IN THE COMMENTS: Paddy O says:
The Cooks Source Facebook page is hilarious now.
Ha! Poetic justice.

13 comments:

Phil 314 said...

"Honestly Monica, the web is considered 'public domain,

ah yes, so true and as the magazine found out, it cuts both ways.

coketown said...

"'As American as apple pie' isn't" is a rather clumsy formulation of the old cliche. It works better with phrases like "A happy husband isn't." Monica should get hired on as a researcher because, as the editor pointed out, the original piece was atrocious.

Chip Ahoy said...

I saw this on Gizmodo yesterday, where they urge readers to play nice where it comes to copyrights. I followed the links with interest.

The original article is not atrocious, in my humble opinion. The editing done by Cooks Source (bastards all, and their own web site chupa la iguana grande) amounted to updating the period spellings of 16th century English.

Monica Gaudio begins "As American as apple pie" isn't. What we consider to be apple pie as been around in Europe since the Middle Ages.

The reader goes, "Isn't what? Oh. Isn't American. I get it. Hahaha, got me."

She compares two early recipes. It's a very interesting bit of scholarly research, to me anyway. Pears, figs, cinnamon, nutmeg, ginger, cloves. Hey, I use those things in pie too. Saffron. Oops, I never thought of using that for apple pie. She notes that early pie crusts were referred to as "coffins." They were meant to contain fillings but not to be eaten. Saffron in both recipes, but in the second one migrating to the crust, indicating that in the second recipe the crust was meant to be eaten. So a generalized change had occurred over a period of 100 years.

This is important!

The author discusses the scarcity of sugar at the time. She includes a very lengthy bibliography, and that indicates to me that she did do her research. And then Cooks Source comes along and nicks it without attribution, recompense, and a very rude "blow us" besides.

rhhardin said...

It's the wrong argument.

The argument ought to be about doing away with copyright entirely, not enforcing it.

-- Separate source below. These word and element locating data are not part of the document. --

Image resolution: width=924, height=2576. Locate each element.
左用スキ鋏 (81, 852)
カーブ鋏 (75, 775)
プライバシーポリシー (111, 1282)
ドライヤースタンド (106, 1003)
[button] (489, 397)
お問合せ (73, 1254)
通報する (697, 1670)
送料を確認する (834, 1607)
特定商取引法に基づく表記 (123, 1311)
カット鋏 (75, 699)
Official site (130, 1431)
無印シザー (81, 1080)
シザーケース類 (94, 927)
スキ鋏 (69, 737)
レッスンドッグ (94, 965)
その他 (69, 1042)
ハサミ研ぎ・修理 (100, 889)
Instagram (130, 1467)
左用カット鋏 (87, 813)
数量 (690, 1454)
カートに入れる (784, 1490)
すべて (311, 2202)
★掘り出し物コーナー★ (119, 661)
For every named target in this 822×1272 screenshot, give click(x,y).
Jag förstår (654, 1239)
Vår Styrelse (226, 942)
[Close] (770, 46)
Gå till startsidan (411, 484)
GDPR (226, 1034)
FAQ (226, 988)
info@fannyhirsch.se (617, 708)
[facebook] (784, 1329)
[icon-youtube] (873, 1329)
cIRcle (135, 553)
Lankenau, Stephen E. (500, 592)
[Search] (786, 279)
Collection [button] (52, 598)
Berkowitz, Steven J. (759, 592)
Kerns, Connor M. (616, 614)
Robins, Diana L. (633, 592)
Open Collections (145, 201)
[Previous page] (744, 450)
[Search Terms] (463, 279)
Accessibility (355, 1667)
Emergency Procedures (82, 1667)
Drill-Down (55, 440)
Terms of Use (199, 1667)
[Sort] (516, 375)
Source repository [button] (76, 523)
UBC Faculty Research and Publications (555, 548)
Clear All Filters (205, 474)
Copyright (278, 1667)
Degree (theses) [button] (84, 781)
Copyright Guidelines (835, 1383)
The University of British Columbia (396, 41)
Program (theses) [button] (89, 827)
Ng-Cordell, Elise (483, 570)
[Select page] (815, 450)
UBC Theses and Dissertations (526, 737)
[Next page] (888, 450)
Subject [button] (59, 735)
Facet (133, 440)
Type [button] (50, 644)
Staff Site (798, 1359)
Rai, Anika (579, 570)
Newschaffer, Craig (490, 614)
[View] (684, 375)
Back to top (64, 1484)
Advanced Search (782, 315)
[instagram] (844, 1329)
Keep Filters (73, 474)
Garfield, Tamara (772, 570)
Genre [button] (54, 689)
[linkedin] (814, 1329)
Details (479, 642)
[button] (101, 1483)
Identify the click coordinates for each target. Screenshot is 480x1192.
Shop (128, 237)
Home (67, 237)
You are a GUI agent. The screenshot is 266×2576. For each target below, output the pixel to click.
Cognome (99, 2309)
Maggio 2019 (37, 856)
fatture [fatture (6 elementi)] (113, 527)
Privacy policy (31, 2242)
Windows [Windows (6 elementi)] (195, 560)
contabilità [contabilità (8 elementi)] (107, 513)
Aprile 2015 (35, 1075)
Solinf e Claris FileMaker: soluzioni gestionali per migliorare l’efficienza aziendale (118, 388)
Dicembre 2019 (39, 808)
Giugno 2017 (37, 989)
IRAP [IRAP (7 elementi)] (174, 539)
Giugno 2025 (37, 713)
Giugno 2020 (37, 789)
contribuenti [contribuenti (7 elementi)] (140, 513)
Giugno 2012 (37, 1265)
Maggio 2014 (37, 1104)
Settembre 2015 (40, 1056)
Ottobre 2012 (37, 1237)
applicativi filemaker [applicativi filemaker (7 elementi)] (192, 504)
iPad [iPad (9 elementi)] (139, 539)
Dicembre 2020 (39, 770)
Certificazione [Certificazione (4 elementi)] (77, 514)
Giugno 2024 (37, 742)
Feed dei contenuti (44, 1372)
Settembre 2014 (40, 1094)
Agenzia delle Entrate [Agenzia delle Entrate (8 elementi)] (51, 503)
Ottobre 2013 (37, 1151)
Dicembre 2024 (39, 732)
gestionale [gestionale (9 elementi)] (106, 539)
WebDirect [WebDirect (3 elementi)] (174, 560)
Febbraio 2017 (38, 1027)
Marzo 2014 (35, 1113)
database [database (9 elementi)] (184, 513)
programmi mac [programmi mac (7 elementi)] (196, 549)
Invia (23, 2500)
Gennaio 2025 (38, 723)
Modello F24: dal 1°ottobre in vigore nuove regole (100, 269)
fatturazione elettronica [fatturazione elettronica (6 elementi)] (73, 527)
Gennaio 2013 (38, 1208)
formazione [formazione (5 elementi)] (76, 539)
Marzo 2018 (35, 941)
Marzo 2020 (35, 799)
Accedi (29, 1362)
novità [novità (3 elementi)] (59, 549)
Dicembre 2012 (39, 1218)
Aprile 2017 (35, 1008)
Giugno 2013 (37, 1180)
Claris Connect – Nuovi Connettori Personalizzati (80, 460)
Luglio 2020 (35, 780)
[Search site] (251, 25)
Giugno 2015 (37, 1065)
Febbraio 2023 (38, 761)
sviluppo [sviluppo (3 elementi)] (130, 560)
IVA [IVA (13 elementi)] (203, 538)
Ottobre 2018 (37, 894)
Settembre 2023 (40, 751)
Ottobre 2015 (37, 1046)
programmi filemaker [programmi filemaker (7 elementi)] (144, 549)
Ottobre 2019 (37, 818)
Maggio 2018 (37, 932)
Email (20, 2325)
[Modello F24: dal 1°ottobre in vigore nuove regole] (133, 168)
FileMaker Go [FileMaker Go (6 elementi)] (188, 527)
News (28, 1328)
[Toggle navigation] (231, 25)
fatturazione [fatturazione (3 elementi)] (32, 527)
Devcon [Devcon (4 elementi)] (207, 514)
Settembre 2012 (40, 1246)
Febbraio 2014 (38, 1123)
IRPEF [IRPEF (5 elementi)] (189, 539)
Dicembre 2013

Theoretical work Michele Boldrin.

Copyright doesn't increase creativity. It just increases rent-seeking.

Paddy O said...

The Cooks Source Facebook page is hilarious now.

Roux said...

President Obama steals other peoples speeches all of the time and tells them the same thing.

john said...

Damn. For 2 hours I've been trying to make a Clinton joke from the heading.

John Burgess said...

Paddy O: High humor indeed! Perhaps the finest examples of Facebook snark. With a cherry on top.

MadisonMan said...

I like that people are digging through the Cooks Source recipes to see who else has had recipes lifted.

I note, for example, that Paula Dean was notified of a copied recipe and she thanked people for the alert and handed it off to her lawyers.

And I disagree with Coketown -- the original article was clumsy to read only because it included the middle age English in it.

JAL said...

I saw this earlier today and was wondering -- who IS this "editor" person.

What an ugly, ugly (and, I would think, not being a lawyer or anything -- legally wrong) reply Monica got.

Forget the recipe. The plagiarist/editor is really pretty snotty.

One thing is clear -- she is now finding out she really doesn't know as much about the "web" as she thought she did. ;-)))

John Burgess said...

What's more American than apple pie?

Law suit!

EnigmatiCore said...

"Cooks Source left the cake out in the rain" is classic.

EnigmatiCore said...

Copyright doesn't increase creativity. It just increases rent-seeking.

I am ok with that. If something has value, then the owner of the property rights to that thing should be able to charge rent.